ESPPs allow you to purchase company stock at a discount (typically 10-15%), the stock can be sold shortly afterward for an instant 15% gain. Much of the article focuses on the tax implications of ESPPs. The stock is purchased with after-tax dollars and you have to pay tax on the capital gain accrued by the immediate sale of the stock. While not as tax-efficient as contributing to an IRA, buying stocks below market price can be a great opportunity. Similar to ESPPs, RSUs are a way to acquire company stock below market value (“free” in this case as it is a bonus). The RSUs may have a vesting period, where you need to stay with the company for a certain length of time before you receive the stock, and in some cases, the company may need to hit a target before you receive the bonus. These shares can then be sold immediately to lock in the full value of the RSU bonus. While it may be tempting to keep the shares in the company stock, this can create a large risk if the company files for bankruptcy as you could lose your job and your savings at the same time (think Enron).

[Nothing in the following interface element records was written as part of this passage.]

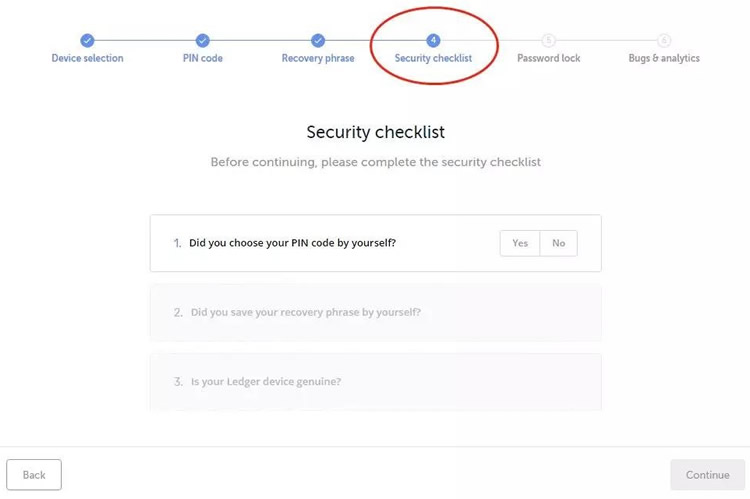
Task: Select the Recovery phrase step label
Action: (318, 58)

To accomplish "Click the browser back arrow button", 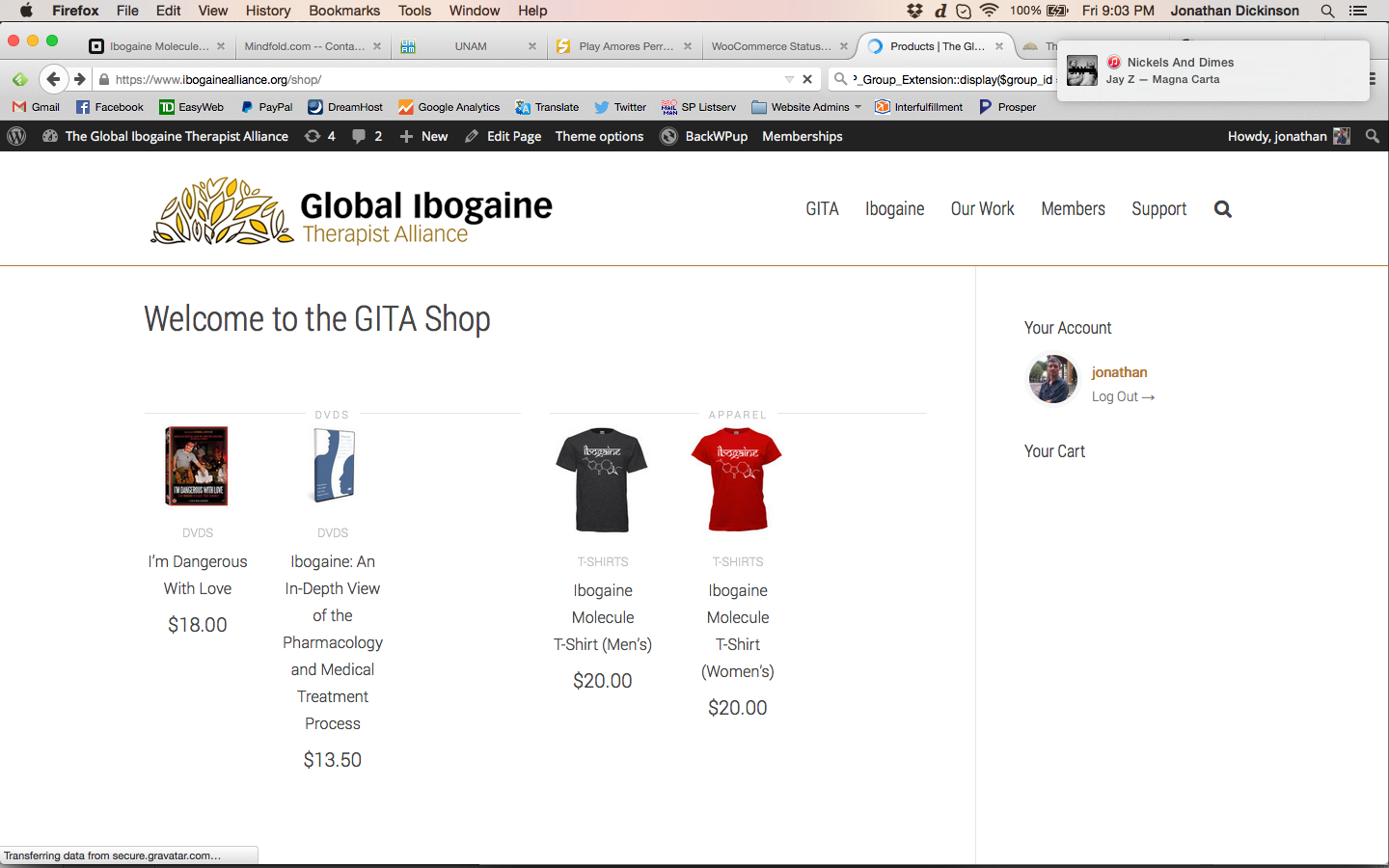I will (x=53, y=79).
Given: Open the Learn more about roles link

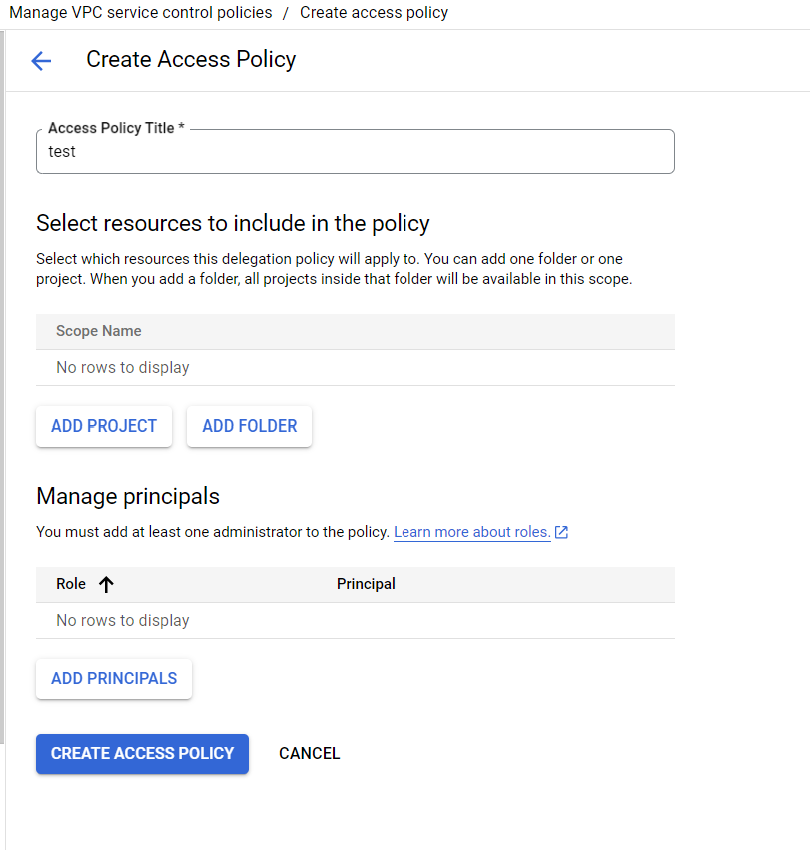Looking at the screenshot, I should pos(470,531).
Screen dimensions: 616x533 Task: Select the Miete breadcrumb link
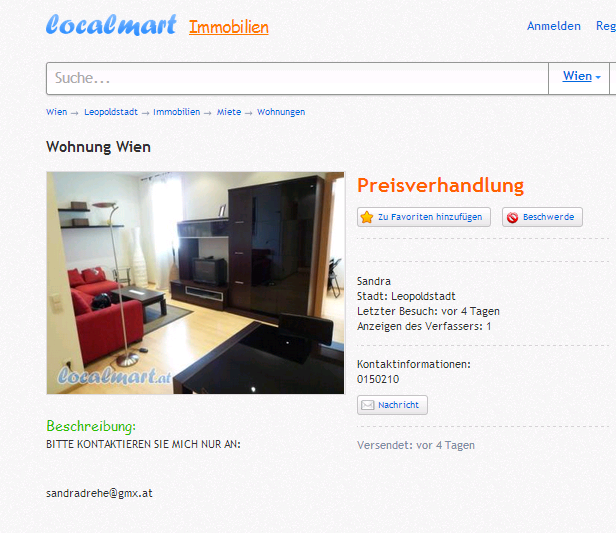[x=229, y=112]
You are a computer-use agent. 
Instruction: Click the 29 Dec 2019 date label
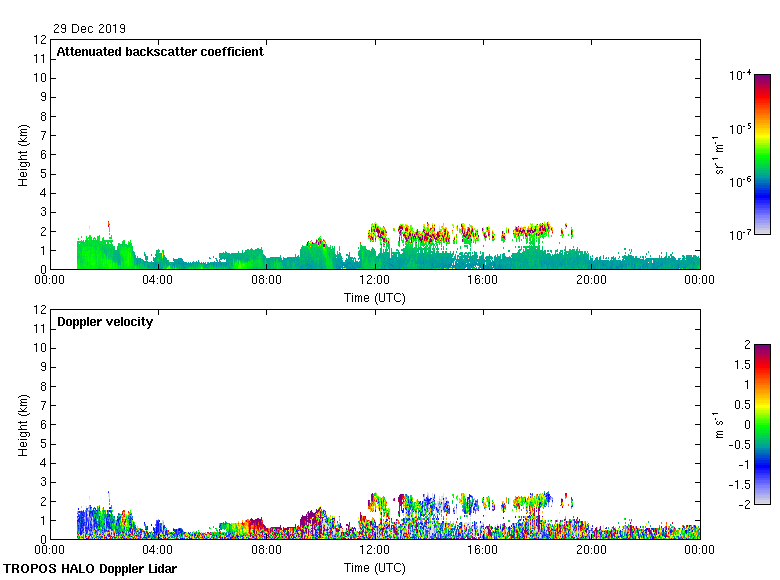[90, 29]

How the 30 Day Rule Saves You Money

Are you trying to get a better grip on your finances? Perhaps you feel like you’re hemorrhaging money everywhere and can’t quite figure out how to make your budget work. If you’re having problems staying within your budget each month, you can try the “30 day rule” as described in this post by Jo Anna of

The 30 day rule gives you 30 days to think about whether you should buy something. This rule is most important when considering a costly item such as a car, PC, or phone. ~More Money Tips

The 30 day rule is quite simple. If you have a discretionary purchase, you force yourself to wait 30 days before making the purchase. (Obviously this doesn’t work for all purchases- if your car is out of gas, you can’t wait 30 days to fill it up!) However, if you’re trying to consider if you should upgrade your phone, this technique might work well for you. The first step is when you feel an impulse to buy something, don’t buy it! Instead, write down the date and the item you want to buy on a sheet of paper. If you continue to feel you need the item, use that time to do research: is there another item that might work instead? what do the reviews say? are there cheaper options? In some cases, you will end up buying the same item you wanted to buy in the beginning. However, in other cases, you may find that you don’t need the item or could buy a cheaper substitute.